La formation, clé du CSP

Les Opca financeurs exigent une mise en situation de travail pour confirmer les projets professionnels des CSPistes, surtout lors des reconversions, et des tests validant l’acquisition des savoirs de base avant toute entrée en formation. « Il faut vérifier que les adhérents n’ont pas perdu les mécanismes d’apprentissage de base », souligne Olivier Marty, directeur régional d’Opcalia. Certaines reconversions tiennent du grand saut. Comme pour ce tulliste, 50 ans révolus, qui se prépare à passer des ateliers de fabrication de dentelle à conduite d’engins de chantier, avec un salaire diminué d’un tiers. Néanmoins revenu ravi de ses semaines de mise en situation de travail aux Carrières du Boulonnais, pendant lesquelles il n’a subi aucune perte de revenu, grâce au CSP.
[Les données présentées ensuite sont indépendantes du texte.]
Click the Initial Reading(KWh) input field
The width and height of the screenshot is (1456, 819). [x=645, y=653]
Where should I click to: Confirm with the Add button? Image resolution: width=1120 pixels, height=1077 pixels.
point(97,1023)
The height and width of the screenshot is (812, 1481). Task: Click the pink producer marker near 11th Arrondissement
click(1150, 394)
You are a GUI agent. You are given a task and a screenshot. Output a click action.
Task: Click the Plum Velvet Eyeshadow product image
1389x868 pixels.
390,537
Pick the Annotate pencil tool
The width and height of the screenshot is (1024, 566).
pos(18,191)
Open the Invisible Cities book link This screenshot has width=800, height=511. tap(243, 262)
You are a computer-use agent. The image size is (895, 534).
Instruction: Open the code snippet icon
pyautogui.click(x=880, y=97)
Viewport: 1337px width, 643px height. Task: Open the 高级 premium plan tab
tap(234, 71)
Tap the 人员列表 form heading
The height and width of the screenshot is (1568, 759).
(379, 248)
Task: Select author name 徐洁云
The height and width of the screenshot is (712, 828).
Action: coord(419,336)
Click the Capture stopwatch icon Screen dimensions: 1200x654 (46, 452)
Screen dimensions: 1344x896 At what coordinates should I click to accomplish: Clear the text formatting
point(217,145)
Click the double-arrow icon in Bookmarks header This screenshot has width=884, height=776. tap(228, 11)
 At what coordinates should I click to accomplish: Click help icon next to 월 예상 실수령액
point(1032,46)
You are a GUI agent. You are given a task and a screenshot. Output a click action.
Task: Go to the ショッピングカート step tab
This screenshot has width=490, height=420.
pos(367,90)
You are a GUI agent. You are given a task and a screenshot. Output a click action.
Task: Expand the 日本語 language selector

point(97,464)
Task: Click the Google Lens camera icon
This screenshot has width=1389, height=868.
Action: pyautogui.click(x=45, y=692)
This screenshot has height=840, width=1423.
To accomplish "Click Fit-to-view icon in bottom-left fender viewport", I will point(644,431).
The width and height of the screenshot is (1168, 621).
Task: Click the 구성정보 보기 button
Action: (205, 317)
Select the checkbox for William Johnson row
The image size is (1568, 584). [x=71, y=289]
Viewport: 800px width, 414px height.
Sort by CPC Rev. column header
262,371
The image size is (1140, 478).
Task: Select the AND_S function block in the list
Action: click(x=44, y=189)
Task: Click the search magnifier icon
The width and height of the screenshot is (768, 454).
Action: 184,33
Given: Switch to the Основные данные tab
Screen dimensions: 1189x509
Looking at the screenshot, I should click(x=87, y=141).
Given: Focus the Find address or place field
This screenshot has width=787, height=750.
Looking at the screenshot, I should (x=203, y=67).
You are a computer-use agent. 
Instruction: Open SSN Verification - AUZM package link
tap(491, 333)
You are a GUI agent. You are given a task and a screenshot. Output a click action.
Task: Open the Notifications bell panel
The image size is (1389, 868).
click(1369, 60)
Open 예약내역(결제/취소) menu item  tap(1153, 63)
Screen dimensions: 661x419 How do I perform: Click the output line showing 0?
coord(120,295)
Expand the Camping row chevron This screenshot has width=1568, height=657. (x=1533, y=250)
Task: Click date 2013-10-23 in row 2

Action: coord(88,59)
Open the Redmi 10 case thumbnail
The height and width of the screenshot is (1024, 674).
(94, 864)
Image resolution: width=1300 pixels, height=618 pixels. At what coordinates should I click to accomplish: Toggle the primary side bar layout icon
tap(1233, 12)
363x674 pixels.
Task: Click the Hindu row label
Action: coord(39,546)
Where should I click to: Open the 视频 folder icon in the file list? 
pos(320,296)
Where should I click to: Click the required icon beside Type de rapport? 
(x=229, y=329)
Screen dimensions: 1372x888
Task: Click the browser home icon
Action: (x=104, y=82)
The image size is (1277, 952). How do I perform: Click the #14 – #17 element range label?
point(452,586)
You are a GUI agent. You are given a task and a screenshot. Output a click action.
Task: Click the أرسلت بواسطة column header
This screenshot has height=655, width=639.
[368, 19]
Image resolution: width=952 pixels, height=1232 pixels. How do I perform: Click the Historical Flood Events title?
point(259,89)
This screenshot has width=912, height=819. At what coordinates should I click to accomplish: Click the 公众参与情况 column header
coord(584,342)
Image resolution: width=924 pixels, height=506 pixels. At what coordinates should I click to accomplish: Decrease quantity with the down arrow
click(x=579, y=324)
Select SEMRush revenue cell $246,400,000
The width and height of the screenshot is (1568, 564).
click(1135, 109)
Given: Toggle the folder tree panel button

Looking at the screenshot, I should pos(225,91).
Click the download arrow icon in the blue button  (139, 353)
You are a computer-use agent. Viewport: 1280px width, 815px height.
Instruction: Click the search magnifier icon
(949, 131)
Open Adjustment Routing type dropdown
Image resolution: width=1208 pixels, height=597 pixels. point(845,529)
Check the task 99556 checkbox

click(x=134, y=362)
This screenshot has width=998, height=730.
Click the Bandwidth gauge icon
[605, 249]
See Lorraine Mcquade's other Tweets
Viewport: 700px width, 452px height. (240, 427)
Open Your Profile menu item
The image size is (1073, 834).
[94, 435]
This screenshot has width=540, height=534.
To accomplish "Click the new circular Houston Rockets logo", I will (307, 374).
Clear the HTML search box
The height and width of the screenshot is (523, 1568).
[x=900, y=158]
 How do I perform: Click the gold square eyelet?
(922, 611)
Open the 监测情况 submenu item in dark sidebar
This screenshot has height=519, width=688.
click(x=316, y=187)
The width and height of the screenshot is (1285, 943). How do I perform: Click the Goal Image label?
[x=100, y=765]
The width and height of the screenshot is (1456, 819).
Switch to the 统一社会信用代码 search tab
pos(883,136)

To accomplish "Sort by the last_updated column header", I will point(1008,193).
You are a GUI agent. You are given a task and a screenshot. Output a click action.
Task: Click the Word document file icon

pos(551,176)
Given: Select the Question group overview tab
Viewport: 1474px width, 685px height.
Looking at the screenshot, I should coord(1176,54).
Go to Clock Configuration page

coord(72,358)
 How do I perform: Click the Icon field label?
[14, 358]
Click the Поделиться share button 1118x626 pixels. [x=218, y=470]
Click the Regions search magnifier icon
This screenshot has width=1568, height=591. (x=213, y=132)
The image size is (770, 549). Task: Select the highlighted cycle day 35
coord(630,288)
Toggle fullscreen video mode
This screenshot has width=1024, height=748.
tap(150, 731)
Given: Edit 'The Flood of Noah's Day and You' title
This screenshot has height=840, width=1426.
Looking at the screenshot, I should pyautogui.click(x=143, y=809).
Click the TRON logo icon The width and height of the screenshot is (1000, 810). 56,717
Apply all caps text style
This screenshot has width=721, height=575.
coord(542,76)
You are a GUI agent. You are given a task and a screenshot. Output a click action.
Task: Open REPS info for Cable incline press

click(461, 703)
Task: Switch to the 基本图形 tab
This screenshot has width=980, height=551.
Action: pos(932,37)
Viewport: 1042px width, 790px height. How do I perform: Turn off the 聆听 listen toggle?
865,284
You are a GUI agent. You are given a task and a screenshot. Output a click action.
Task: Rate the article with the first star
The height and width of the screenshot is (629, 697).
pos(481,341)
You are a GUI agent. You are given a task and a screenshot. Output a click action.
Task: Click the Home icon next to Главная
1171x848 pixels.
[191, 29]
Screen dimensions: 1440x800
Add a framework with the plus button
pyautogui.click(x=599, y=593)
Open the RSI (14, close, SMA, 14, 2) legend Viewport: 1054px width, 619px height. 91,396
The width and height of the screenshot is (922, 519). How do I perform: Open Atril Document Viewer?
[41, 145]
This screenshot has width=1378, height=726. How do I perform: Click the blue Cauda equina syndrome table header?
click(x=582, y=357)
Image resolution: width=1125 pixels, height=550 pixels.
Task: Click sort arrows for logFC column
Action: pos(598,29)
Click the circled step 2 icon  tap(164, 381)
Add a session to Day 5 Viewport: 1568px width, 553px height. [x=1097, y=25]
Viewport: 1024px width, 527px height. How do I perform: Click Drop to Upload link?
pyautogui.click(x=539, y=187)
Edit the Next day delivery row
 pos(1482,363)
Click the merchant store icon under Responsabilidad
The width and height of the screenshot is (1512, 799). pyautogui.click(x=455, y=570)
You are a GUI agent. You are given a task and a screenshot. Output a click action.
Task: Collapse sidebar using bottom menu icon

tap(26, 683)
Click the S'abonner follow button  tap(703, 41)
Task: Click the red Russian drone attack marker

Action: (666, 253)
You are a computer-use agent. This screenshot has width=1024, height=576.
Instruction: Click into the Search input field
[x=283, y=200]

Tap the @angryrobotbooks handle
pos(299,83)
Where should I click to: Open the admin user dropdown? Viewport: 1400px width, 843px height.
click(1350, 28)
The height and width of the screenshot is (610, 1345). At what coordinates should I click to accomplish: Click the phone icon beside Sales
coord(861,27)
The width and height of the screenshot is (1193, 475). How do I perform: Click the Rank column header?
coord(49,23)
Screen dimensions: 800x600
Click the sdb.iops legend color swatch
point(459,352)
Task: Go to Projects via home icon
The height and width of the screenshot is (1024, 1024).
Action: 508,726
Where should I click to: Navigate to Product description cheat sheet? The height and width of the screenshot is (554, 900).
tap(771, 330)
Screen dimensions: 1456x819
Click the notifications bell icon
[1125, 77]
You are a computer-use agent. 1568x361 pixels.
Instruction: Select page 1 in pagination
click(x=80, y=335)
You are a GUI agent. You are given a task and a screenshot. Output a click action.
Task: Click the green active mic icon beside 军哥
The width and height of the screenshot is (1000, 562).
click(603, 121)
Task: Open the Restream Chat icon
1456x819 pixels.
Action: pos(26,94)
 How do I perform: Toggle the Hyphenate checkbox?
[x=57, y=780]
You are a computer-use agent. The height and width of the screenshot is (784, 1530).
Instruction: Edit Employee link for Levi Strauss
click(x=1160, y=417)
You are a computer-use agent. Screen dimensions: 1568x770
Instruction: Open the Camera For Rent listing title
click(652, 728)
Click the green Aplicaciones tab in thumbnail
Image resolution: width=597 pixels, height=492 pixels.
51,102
Ce n’est pas le seul avantage du dispositif, qui favorise les « diagnostics partagés » en renforçant les liens entre les acteurs de l’emploi. « Depuis la mise en place de l’accompagnement renforcé des transitions professionnelles, le sous-préfet nous invite à la cellule de veille économique qu’il organise. Cela nous permet de connaître les projets d’implantation d’entreprises en amont et d’identifier les métiers porteurs », précise Valérie Caille, directrice territoriale déléguée de Pôle emploi. Même satisfaction chez les partenaires sociaux, membres désormais du service public de l’emploi local, qui élabore les priorités d’actions par bassin d’emploi.